Chcę znów coś przeskrobać, by się w nich znaleźć;
transsyberyjska przejeżdża przez mój mięsień;
usilnie pracuje na twe względy, czerwoną sukienkę
koloru sztandaru. Jeszcze nie raz, mam nadzieję,
zawiśnie na krześle, krzesło jest w stanie

wziąć to na siebie. Ja mam na głowie ciebie,
czyli system monopartyjny i musimy być
we wszystkim jednomyślni, kiedy wszyscy dookoła
solidarnie zawiążą opozycję (zielone ludziki
wałęsają się pod oknami jakby częściej).

ZSRR rozpadł się w dziewięćdziesiątym
pierwszym, jeśli nam się to przytrafi, kto pierwszy
wyjdzie z recesji, kto się da zreprywatyzować,
jaki kto ma plan – nie wiem. Żyjemy

w związku z szansą na gospodarczy buum,
na razie jednak czekam na gospodarczy cud,
wdrożenie programu naprawczego.
Punkt pierwszy: w salonie przydałby się okrągły stół.

 ———————————————————————————————————-
Księgarnia jako zemsta egzystencjalistów

 

Książki w kartonach leżą brzuchami do góry,
przygotowane na wzięcie spraw w nieswoje ręce
(sprzedawca imigrant to obcy kapitał; dokonał wywózki
samego siebie, żeby móc kłaniać się w pas
tym, co mieszczą się niżej).

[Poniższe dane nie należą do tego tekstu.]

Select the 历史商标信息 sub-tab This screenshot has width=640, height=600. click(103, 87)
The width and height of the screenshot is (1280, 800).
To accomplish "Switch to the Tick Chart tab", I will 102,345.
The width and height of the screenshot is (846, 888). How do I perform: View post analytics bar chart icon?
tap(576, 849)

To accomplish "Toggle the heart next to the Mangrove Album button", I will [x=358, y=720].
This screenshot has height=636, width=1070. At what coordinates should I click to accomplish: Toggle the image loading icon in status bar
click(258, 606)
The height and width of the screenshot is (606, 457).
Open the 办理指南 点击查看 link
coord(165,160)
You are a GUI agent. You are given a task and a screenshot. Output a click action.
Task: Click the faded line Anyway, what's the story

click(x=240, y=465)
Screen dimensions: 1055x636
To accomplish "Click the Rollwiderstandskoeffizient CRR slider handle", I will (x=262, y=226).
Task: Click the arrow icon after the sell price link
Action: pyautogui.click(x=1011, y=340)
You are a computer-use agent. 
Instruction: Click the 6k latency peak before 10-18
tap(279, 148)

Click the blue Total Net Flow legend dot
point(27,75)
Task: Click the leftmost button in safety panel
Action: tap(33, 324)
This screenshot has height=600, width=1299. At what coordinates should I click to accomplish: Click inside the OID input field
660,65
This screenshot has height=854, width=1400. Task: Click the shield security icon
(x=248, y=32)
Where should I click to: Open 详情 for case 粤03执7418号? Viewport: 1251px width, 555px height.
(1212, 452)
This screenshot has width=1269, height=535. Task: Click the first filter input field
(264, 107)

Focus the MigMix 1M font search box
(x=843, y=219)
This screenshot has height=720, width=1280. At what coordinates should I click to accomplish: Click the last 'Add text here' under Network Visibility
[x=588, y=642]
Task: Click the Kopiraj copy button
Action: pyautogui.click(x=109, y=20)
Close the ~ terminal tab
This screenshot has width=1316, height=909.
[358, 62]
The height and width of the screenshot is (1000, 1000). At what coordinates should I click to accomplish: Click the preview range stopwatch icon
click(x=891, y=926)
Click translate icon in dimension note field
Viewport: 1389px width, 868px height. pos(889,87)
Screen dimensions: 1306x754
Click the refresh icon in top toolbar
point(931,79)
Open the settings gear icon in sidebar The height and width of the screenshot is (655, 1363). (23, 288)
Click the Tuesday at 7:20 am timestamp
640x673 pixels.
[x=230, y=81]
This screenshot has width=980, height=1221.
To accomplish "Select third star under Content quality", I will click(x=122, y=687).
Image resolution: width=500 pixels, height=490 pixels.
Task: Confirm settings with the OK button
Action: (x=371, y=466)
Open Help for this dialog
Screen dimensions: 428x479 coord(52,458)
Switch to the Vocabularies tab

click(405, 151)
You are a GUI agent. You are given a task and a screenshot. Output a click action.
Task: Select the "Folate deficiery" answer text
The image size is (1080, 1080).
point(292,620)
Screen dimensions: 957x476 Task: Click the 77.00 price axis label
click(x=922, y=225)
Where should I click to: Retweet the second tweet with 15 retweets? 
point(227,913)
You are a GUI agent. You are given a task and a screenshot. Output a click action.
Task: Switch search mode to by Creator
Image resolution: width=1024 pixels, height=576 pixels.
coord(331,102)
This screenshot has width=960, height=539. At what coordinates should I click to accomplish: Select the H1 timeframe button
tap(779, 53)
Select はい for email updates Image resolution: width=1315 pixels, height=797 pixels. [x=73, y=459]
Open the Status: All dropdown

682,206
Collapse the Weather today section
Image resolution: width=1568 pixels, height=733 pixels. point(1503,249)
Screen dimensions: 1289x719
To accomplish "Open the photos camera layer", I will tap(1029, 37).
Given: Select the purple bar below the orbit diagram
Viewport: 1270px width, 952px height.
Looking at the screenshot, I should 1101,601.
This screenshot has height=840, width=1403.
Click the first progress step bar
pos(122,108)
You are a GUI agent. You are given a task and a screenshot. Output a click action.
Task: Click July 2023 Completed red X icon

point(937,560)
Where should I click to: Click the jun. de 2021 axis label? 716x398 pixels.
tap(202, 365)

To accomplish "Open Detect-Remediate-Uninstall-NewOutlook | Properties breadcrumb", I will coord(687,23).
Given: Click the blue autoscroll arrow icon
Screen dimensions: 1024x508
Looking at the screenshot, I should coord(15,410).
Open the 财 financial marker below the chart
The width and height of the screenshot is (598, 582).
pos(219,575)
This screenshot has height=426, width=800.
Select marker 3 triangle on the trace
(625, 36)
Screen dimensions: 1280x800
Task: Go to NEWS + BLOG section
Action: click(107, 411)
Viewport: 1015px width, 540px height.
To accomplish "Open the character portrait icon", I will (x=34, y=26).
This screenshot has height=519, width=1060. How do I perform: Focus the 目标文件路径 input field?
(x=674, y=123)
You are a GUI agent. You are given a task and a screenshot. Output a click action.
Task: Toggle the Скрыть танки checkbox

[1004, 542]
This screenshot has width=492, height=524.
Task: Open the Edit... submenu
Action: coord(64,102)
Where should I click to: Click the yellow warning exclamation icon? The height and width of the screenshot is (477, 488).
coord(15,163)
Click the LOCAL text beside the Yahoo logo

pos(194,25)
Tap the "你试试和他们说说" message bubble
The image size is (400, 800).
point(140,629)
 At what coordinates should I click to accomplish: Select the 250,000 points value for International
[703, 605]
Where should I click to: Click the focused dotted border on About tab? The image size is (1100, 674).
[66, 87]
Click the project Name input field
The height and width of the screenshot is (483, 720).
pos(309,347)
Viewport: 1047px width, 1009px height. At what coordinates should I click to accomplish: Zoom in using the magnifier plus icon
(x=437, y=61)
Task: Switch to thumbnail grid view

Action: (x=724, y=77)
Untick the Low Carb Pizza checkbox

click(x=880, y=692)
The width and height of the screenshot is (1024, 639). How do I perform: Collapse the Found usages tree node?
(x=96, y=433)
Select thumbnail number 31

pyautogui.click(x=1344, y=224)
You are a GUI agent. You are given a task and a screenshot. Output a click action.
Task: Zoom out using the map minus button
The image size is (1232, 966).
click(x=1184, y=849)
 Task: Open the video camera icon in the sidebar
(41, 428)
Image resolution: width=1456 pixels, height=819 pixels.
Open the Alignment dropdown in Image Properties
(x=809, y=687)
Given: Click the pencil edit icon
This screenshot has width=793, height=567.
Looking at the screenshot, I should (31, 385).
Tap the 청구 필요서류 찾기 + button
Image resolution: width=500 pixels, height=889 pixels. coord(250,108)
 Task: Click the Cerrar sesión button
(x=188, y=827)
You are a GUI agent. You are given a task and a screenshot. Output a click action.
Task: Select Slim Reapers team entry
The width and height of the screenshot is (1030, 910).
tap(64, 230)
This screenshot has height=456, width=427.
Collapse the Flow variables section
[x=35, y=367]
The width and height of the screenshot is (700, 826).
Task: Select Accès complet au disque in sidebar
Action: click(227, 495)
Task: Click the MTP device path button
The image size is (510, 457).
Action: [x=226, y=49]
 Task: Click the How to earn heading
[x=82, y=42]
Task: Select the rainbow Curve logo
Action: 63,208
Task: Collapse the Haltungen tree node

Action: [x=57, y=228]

Część lektur już wyciągnął z niebytu,
aż nawierzchnia puściła parę z ust. A to kurz z półek

się uniósł, podczas gdy okoliczny alergik (drugi sprzedawca,
najbliższy emigrant, pomagający w dokładaniu węgla
do pieca coraz to gorętszych nazwisk) trze oko,
jakby chciał oddać je zdumieniu lub na przemiał. Może
w tym tarciu chodzi też o docieranie do miejsca
kaźni najtrudniejszych pytań? Księgarnia jako zemsta

egzystencjalistów, którzy, gdy wchodzisz, puszczają w ruch
pociąg towarowy, by ci przejeżdżał przed oczyma,
a ty licz wagony możliwości i nigdy się nie dolicz
bagaży, z jakimi powinieneś udać się do stacji docelowej.
A chodzi o to, by jechać przodem do kierunku jazdy,

na pożegnanie nie robić wymówek, że przez cały czas
(sprzedawca emigrant, sprzedawca emigrant)
nie potrafili pociągu w odpowiednim miejscu zatrzymać,
i para szła w gwizdek lękliwego maszynisty;
do końca nie zdołał wystawić go na słuch publiczny.

 

Obóz kulinarny

 —————————————————————————
Jak to możliwe, że chodzisz – stojąc?
Pozwalasz chlebakowi wejść sobie na głowę,
z wrodzonej dobroci użyczając schronienia
uchodźcom ze sklepowych półek.

Obiecując im świetlaną przyszłość – ona trwa
tyle, ile wahanie człowieka co do potrzeb.
Dziś spotyka się z chłodniejszym przyjęciem – w końcu
czego się nie robi dla dobra wędlin.

Lecz kto z nowo przybyłych przypuszczał,
że kolorowe naklejki, magnesy, to zwykła propaganda,
przekroczenie terminu ważności okaże się
wyzwaniem, a codzienność niektórych będzie

wyglądała tak: najpierw selekcja, potem kąpiel i do gazu
(ma na niego monopol rosyjska kuchenka)?
Nikt więc nie wychyla się przed szereg,
wszyscy zgodnie podpierają ścianę

w obliczu zagrożenia ze strony wyciągniętej ręki.
Aż dziw, że nie są polskimi specjałami.